Action item – Reproduce all entries verbatim, with nothing added or dropped.

··· Given data ···

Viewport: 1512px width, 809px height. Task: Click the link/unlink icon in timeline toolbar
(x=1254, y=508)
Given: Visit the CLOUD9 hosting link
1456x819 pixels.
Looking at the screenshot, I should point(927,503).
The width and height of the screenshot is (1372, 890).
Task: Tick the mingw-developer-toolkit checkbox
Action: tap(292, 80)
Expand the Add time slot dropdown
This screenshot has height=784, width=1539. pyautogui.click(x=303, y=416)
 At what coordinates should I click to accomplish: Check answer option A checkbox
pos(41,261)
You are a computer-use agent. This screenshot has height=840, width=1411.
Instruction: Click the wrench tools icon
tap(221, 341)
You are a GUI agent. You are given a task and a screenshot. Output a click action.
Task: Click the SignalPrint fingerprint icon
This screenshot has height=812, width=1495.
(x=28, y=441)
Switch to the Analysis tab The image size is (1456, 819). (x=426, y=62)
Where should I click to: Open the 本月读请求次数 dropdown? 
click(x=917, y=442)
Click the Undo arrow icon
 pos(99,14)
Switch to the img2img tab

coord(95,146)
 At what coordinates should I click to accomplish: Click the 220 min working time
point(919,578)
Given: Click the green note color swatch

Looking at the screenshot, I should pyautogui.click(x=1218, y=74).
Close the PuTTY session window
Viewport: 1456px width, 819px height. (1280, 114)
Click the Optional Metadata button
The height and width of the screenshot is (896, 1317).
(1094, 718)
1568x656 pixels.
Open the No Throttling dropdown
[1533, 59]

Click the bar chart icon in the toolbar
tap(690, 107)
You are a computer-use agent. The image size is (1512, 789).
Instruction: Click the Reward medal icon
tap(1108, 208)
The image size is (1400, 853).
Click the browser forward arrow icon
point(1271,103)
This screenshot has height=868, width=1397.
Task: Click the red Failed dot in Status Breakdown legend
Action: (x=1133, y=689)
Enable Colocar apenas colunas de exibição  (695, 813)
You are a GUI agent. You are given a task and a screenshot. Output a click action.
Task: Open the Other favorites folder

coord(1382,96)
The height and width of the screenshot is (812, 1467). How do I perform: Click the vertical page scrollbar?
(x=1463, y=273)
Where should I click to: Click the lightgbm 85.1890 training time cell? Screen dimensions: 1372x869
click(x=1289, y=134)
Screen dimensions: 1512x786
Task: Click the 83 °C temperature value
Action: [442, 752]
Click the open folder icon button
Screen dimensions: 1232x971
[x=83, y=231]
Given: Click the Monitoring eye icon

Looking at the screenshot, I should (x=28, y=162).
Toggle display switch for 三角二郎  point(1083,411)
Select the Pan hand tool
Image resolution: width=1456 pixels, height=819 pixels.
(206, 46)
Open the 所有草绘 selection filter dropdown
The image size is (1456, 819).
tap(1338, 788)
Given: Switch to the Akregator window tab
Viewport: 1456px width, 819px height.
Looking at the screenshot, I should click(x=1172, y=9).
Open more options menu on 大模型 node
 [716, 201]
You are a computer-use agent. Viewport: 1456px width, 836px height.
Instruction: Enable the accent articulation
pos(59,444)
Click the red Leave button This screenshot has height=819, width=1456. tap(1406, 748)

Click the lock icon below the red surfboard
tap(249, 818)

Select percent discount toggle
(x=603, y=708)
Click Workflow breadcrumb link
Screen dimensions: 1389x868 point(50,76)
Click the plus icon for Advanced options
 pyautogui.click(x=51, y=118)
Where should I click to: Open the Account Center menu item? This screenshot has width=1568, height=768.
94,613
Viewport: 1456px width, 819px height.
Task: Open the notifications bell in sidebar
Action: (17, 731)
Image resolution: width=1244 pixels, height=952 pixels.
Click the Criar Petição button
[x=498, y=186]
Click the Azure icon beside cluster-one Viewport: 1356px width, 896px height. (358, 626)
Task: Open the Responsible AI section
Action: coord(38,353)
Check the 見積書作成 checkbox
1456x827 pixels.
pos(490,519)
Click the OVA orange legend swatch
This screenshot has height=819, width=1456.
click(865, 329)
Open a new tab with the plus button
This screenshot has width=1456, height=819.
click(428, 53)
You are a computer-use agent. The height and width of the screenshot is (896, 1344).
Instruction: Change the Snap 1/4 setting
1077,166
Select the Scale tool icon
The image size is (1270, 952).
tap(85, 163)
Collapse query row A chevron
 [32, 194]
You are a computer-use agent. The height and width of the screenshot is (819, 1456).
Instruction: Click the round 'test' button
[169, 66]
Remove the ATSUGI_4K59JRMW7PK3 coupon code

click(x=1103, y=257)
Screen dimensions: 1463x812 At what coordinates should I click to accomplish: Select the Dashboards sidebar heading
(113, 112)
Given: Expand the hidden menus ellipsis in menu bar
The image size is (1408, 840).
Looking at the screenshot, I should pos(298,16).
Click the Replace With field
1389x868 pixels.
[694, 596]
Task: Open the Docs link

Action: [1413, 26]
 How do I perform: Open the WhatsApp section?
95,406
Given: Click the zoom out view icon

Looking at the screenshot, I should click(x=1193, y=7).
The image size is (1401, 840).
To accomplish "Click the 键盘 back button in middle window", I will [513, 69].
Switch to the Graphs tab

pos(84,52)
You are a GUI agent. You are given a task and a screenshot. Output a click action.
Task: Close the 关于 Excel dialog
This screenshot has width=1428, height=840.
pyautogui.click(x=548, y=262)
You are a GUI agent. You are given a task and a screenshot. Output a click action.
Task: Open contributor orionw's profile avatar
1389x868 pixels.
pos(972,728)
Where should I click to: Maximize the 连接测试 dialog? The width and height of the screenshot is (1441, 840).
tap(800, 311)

···

Response to this exercise –
Viewport: 1512px width, 809px height. Task: Click the link/unlink icon in timeline toolbar
(x=1254, y=508)
Given: Visit the CLOUD9 hosting link
1456x819 pixels.
Looking at the screenshot, I should point(927,503).
The width and height of the screenshot is (1372, 890).
Task: Tick the mingw-developer-toolkit checkbox
Action: tap(292, 80)
Expand the Add time slot dropdown
This screenshot has height=784, width=1539. pyautogui.click(x=303, y=416)
 At what coordinates should I click to accomplish: Check answer option A checkbox
pos(41,261)
You are a computer-use agent. This screenshot has height=840, width=1411.
Instruction: Click the wrench tools icon
tap(221, 341)
You are a GUI agent. You are given a task and a screenshot. Output a click action.
Task: Click the SignalPrint fingerprint icon
This screenshot has height=812, width=1495.
(x=28, y=441)
Switch to the Analysis tab The image size is (1456, 819). (x=426, y=62)
Where should I click to: Open the 本月读请求次数 dropdown? 
click(x=917, y=442)
Click the Undo arrow icon
 pos(99,14)
Switch to the img2img tab

coord(95,146)
 At what coordinates should I click to accomplish: Click the 220 min working time
point(919,578)
Given: Click the green note color swatch

Looking at the screenshot, I should pyautogui.click(x=1218, y=74).
Close the PuTTY session window
Viewport: 1456px width, 819px height. (1280, 114)
Click the Optional Metadata button
The height and width of the screenshot is (896, 1317).
(1094, 718)
1568x656 pixels.
Open the No Throttling dropdown
[1533, 59]

Click the bar chart icon in the toolbar
tap(690, 107)
You are a computer-use agent. The image size is (1512, 789).
Instruction: Click the Reward medal icon
tap(1108, 208)
The image size is (1400, 853).
Click the browser forward arrow icon
point(1271,103)
This screenshot has height=868, width=1397.
Task: Click the red Failed dot in Status Breakdown legend
Action: (x=1133, y=689)
Enable Colocar apenas colunas de exibição  (695, 813)
You are a GUI agent. You are given a task and a screenshot. Output a click action.
Task: Open the Other favorites folder

coord(1382,96)
The height and width of the screenshot is (812, 1467). How do I perform: Click the vertical page scrollbar?
(x=1463, y=273)
Where should I click to: Click the lightgbm 85.1890 training time cell? Screen dimensions: 1372x869
click(x=1289, y=134)
Screen dimensions: 1512x786
Task: Click the 83 °C temperature value
Action: [442, 752]
Click the open folder icon button
Screen dimensions: 1232x971
[x=83, y=231]
Given: Click the Monitoring eye icon

Looking at the screenshot, I should (x=28, y=162).
Toggle display switch for 三角二郎  point(1083,411)
Select the Pan hand tool
Image resolution: width=1456 pixels, height=819 pixels.
(206, 46)
Open the 所有草绘 selection filter dropdown
The image size is (1456, 819).
tap(1338, 788)
Given: Switch to the Akregator window tab
Viewport: 1456px width, 819px height.
Looking at the screenshot, I should click(x=1172, y=9).
Open more options menu on 大模型 node
 [716, 201]
You are a computer-use agent. Viewport: 1456px width, 836px height.
Instruction: Enable the accent articulation
pos(59,444)
Click the red Leave button This screenshot has height=819, width=1456. tap(1406, 748)

Click the lock icon below the red surfboard
tap(249, 818)

Select percent discount toggle
(x=603, y=708)
Click Workflow breadcrumb link
Screen dimensions: 1389x868 point(50,76)
Click the plus icon for Advanced options
 pyautogui.click(x=51, y=118)
Where should I click to: Open the Account Center menu item? This screenshot has width=1568, height=768.
94,613
Viewport: 1456px width, 819px height.
Task: Open the notifications bell in sidebar
Action: (17, 731)
Image resolution: width=1244 pixels, height=952 pixels.
Click the Criar Petição button
[x=498, y=186]
Click the Azure icon beside cluster-one Viewport: 1356px width, 896px height. (358, 626)
Task: Open the Responsible AI section
Action: coord(38,353)
Check the 見積書作成 checkbox
1456x827 pixels.
pos(490,519)
Click the OVA orange legend swatch
This screenshot has height=819, width=1456.
click(865, 329)
Open a new tab with the plus button
This screenshot has width=1456, height=819.
click(428, 53)
You are a computer-use agent. The height and width of the screenshot is (896, 1344).
Instruction: Change the Snap 1/4 setting
1077,166
Select the Scale tool icon
The image size is (1270, 952).
tap(85, 163)
Collapse query row A chevron
 [32, 194]
You are a computer-use agent. The height and width of the screenshot is (819, 1456).
Instruction: Click the round 'test' button
[169, 66]
Remove the ATSUGI_4K59JRMW7PK3 coupon code

click(x=1103, y=257)
Screen dimensions: 1463x812 At what coordinates should I click to accomplish: Select the Dashboards sidebar heading
(113, 112)
Given: Expand the hidden menus ellipsis in menu bar
The image size is (1408, 840).
Looking at the screenshot, I should pos(298,16).
Click the Replace With field
1389x868 pixels.
[694, 596]
Task: Open the Docs link

Action: [1413, 26]
 How do I perform: Open the WhatsApp section?
95,406
Given: Click the zoom out view icon

Looking at the screenshot, I should click(x=1193, y=7).
The image size is (1401, 840).
To accomplish "Click the 键盘 back button in middle window", I will [513, 69].
Switch to the Graphs tab

pos(84,52)
You are a GUI agent. You are given a task and a screenshot. Output a click action.
Task: Close the 关于 Excel dialog
This screenshot has width=1428, height=840.
pyautogui.click(x=548, y=262)
You are a GUI agent. You are given a task and a screenshot. Output a click action.
Task: Open contributor orionw's profile avatar
1389x868 pixels.
pos(972,728)
Where should I click to: Maximize the 连接测试 dialog? The width and height of the screenshot is (1441, 840).
tap(800, 311)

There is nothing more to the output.